**Entries shown**
**********
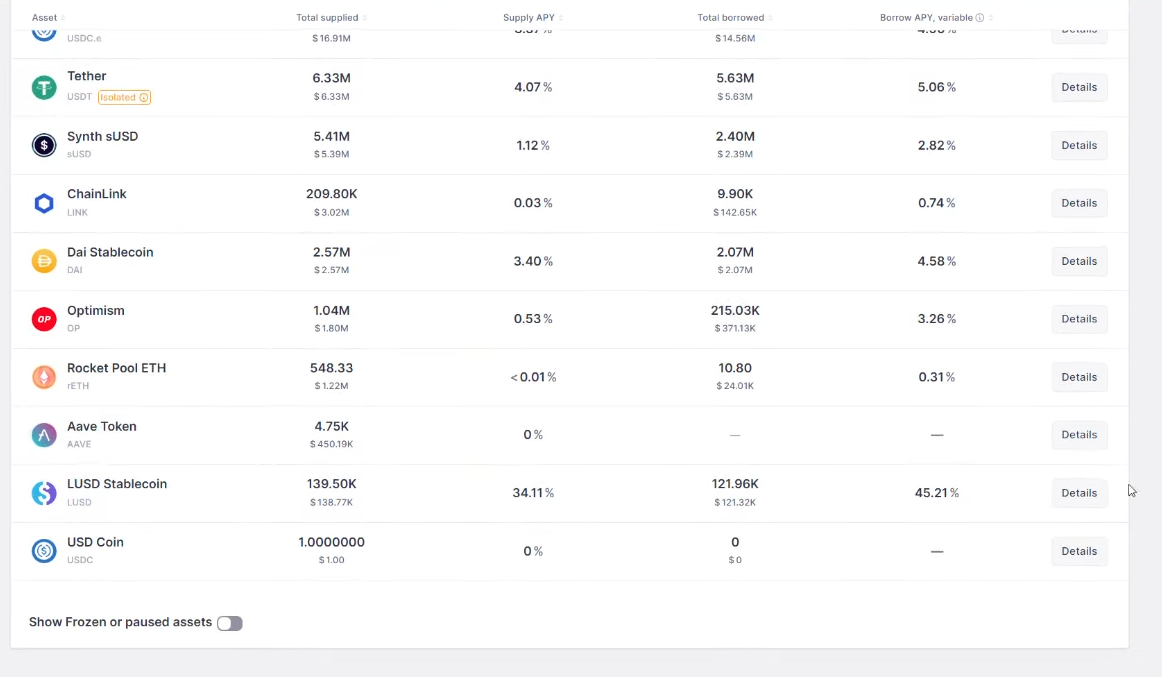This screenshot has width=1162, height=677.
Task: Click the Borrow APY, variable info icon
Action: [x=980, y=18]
**********
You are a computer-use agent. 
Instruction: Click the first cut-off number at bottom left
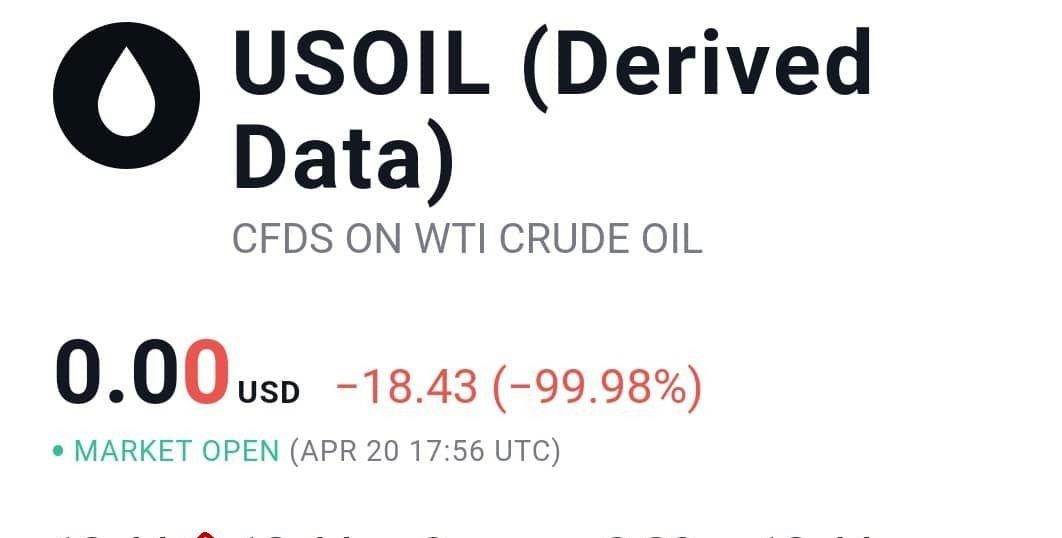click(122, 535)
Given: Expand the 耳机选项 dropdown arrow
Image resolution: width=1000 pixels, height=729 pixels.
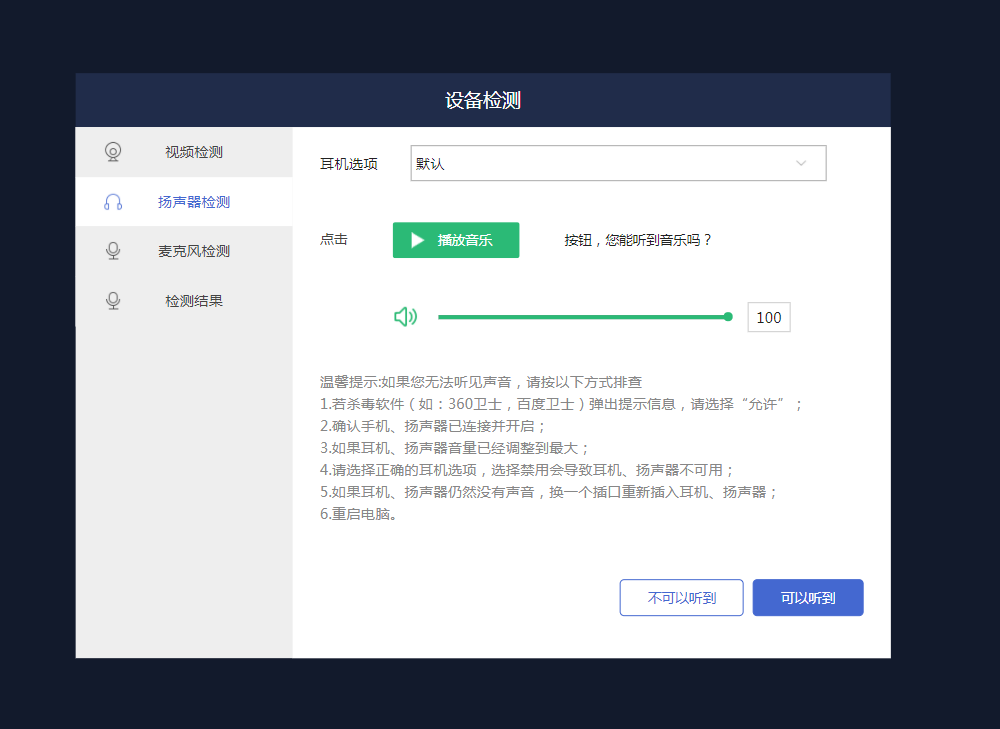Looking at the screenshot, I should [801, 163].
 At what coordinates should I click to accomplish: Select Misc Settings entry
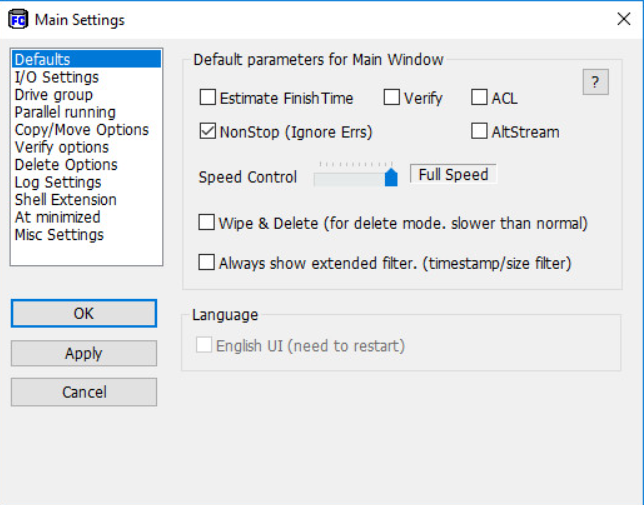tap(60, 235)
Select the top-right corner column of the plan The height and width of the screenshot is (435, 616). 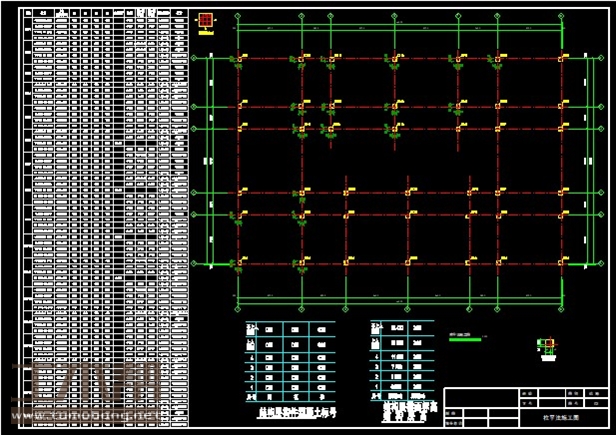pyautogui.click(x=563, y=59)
**********
Reproduce the stretch of data from the line containing "Given: Expand the 耳机选项 dropdown arrow" through the line containing "tap(60, 235)", leaving out the pictures.

Given: Expand the 耳机选项 dropdown arrow
Image resolution: width=1000 pixels, height=729 pixels.
Looking at the screenshot, I should [801, 163].
 At what coordinates should I click to accomplish: Select Misc Settings entry
tap(60, 235)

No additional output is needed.